** THE PROBLEM **
Every line below between the one holding "Where should I click to: Open" and the one holding "You are a computer-use agent. Viewport: 663px", inclusive, should be copied exactly, and no other line.

** MATERIAL SHOWN **
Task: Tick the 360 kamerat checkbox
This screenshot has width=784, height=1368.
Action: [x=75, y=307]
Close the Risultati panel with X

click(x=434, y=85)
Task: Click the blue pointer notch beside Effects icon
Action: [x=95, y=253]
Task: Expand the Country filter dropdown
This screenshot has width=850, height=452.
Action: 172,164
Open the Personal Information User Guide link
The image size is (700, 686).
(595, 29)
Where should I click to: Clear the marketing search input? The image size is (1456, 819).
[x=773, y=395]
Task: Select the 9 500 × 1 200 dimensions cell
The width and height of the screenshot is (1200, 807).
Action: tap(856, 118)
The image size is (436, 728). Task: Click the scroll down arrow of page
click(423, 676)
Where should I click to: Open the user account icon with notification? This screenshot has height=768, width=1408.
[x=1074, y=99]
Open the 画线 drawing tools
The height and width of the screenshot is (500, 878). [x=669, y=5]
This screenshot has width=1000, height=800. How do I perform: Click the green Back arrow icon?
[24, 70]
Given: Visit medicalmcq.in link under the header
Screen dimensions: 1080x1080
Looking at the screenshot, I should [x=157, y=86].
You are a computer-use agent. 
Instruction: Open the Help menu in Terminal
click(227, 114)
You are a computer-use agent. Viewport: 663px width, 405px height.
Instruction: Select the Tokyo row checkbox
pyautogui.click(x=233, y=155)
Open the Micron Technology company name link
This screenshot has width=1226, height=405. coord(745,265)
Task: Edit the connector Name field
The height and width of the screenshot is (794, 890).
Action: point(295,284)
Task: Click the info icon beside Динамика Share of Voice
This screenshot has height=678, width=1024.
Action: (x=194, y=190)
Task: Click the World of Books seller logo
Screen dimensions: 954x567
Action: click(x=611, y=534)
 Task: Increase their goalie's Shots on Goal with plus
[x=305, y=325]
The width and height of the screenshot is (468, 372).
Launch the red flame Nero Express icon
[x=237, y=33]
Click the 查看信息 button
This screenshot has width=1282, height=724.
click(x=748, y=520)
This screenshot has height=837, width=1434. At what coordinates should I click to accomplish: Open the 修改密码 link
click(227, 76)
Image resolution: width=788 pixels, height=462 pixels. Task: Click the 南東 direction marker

** ANSWER TO THIS PROBLEM **
Where should I click to: Open the user account icon with notification? This screenshot has height=768, width=1408.
[x=1074, y=99]
Open the 画线 drawing tools
The height and width of the screenshot is (500, 878). [x=669, y=5]
This screenshot has width=1000, height=800. How do I perform: Click the green Back arrow icon?
[24, 70]
Given: Visit medicalmcq.in link under the header
Screen dimensions: 1080x1080
Looking at the screenshot, I should [x=157, y=86].
You are a computer-use agent. 
Instruction: Open the Help menu in Terminal
click(227, 114)
You are a computer-use agent. Viewport: 663px width, 405px height.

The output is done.